Silencing Cdc42 in control melanoma cells elevates transmigration in vitro and extravasation in vivo.Transmigration of control melanoma cells or of TRCs through 3-µm pore membrane transwell was measured after the cells were transfected with siRNA to Cdc42 or scrambled siRNA. (a) Transmigrated cell nuclei is the percentage of transmigrated cell nuclei (% seeded cells) per view-field. (b) Transmigrated cytoplasmic area is the total transmigrated cytoplasmic area per view-field. Mean + s.e.m.; n = 3 independent experiments. *p < 0.05, **p < 0.01, ***p < 0.001. (c) Control melanoma cells transfected with scrambled siRNA (Neg Ctr) or Cdc42 siRNA were injected into the pericardium of 48 hpf embryos respectively. Images in each panel show vessel penetration of Neg Ctr (left panels) or Cdc42 siRNA (right panels) at 1, 12, and 24 hpi respectively.

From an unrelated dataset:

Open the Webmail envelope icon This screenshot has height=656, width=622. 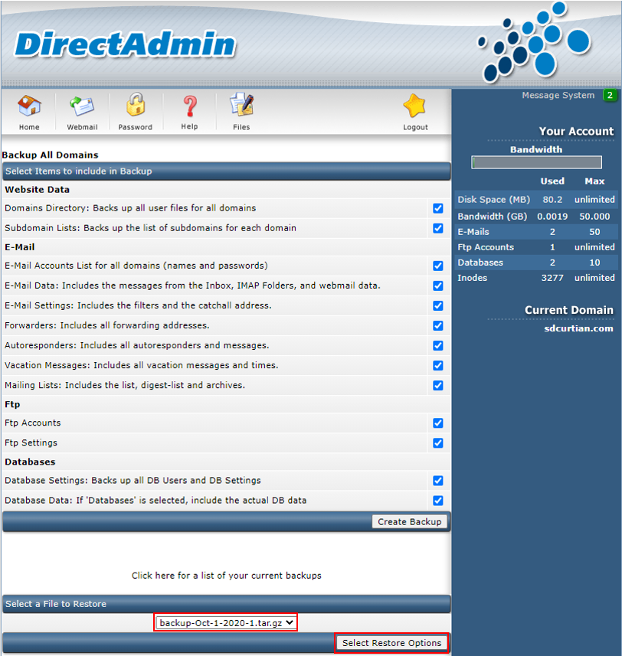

Dashed white lines mark the tumor extravasation areas (i.e., various sizes of micrometastases) from vessels to surrounding tissues. Scale bars, 50 µm. (d) Quantification of extravasated tumor area relative to the total tumor area at different time points: 1, 12, and 24 hpi. Color code: Zebrafish blood vessels are green, and mouse tumor cells are red. Mean + s.e.m.; n >10 fish per group from 3 independent experiments; *p < 0.05.